Dentre os imunossupressores, o metotrexato é a melhor opção, devido à necessidade de uso prolongado com segurança. Doses iniciais de 5−10mg/semana são progressivamente aumentadas, em 4−6 semanas, até 20−25mg. Como o MTX via oral em doses superiores a 15 mg pode apresentar absorção errática, a opção injetável deve ser considerada nesses casos. A ciclosporina deve ter seu uso limitado a períodos curtos, devido aos efeitos colaterais. Dose de 2mg/kg/dia dividida em três tomadas é usada inicialmente, com aumento progressivo até 5mg/kg/dia. Apesar dos efeitos colaterais, esses fármacos devem ser considerados em casos de doença extensa. Ademais, para potencializar os resultados, pode-se considerar a associação com corticoides sistêmicos e intralesionais.
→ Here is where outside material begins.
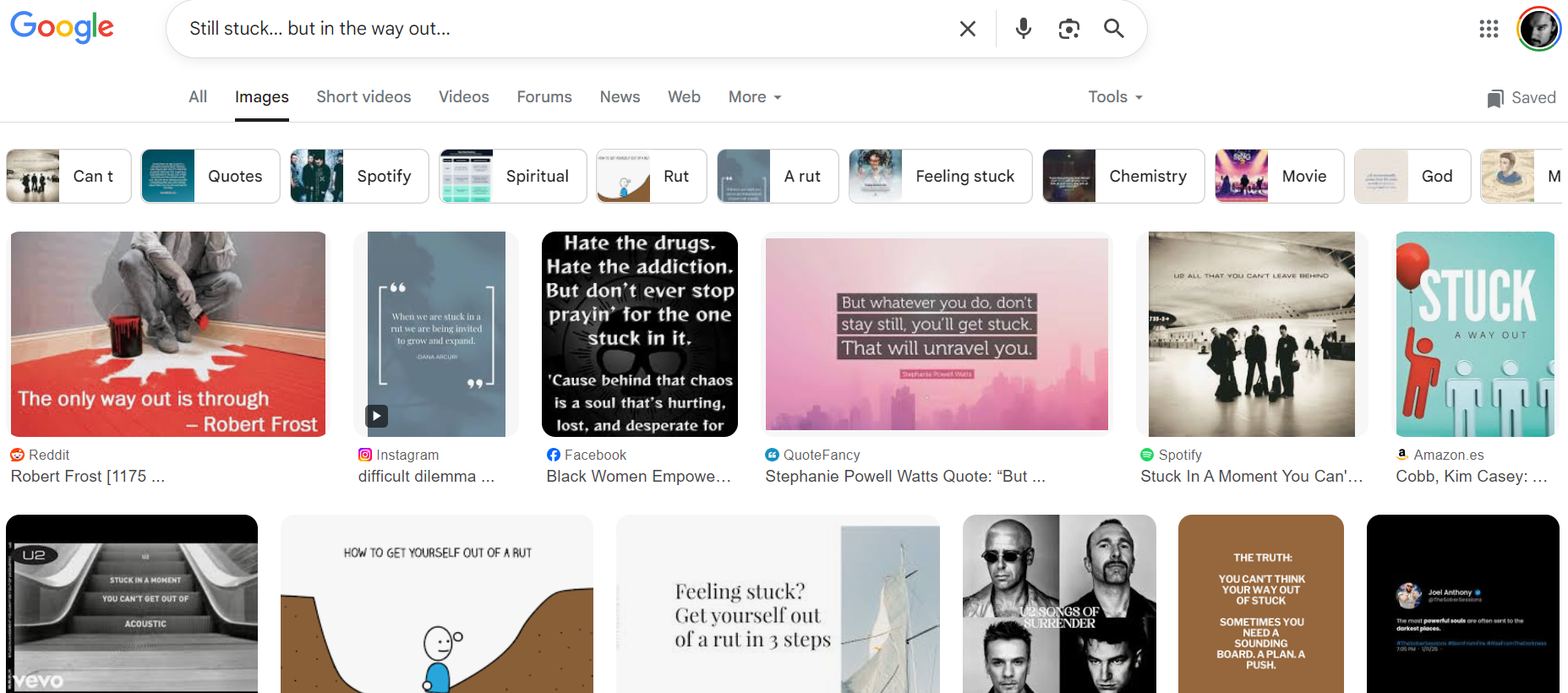Open the Google apps grid
The image size is (1568, 693).
point(1489,29)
Os inibidores da Janus quinase (JAK) são aprovados para mielofibrose, policitemia vera, trombocitose essencial, artrite reumatoide e psoriásica. O tratamento da AA ainda apresenta evidência de baixa qualidade. No entanto, estudos demonstraram a eficácia do ruxolitinibe e tofacitinibe oral no tratamento de pacientes refratários a outros tratamentos. Infelizmente, após a suspensão do mesmo, demonstrou-se altas taxas de recidiva. O seu uso é limitado principalmente devido a seu alto custo.
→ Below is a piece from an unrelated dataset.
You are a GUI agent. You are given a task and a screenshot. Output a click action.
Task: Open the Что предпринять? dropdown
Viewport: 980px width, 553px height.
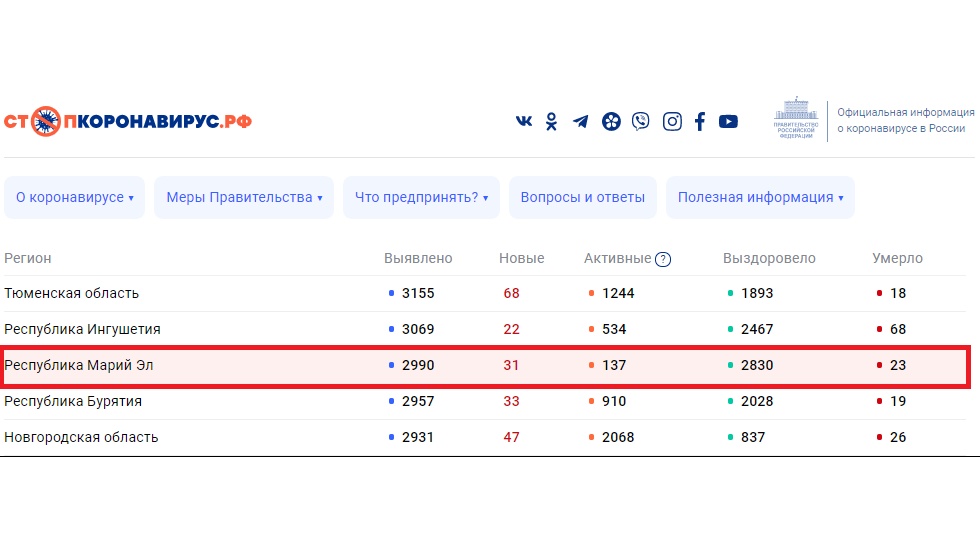(421, 198)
Por fim, tratamentos que apresentam pouca evidência e devem ser apenas utilizados na ausência de resposta às terapias padrão: hidroxicloroquina, zinco, sulfassalazina/mesalazina, sinvastatina/ezetimibe e minoxidil oral. Além desses, pode-se citar excimer laser/luz, fotoquimioterapia com psoraleno mais ultravioleta A, dapsona, plasma rico em plaquetas (PRP) e microagulhamento e próteses.
> Tratamento em casos especiais
Em crianças, costuma-se a utilizar corticoterapia tópica, preferencialmente de média a alta potência, como primeira opção terapêutica. Quando há uma contraindicação ou não há resposta terapêutica, pode-se utilizar antralina, DFCP e minoxidil ou optar por tratamento expectante. Os medicamentos sistêmicos podem ser cogitados em casos extensos ou em franca atividade.
A barba pode ser acometida pela AA, no entanto, não existem estudos que avaliem o tratamento nessa região. A abordagem mais frequente é a utilização de terapias locais, começando com CT tópicos, seguidos pelos intralesionais.
Os análogos de prostaglandinas, especialmente a solução de bimatoprosta 0,03%, são os únicos agentes indicados para a hipotricose ou alopecia na região de cílios. Nos supercícilios, além desse tratamento, pode-se utilizar corticoterapia tópica ou intralesional ou minoxidil.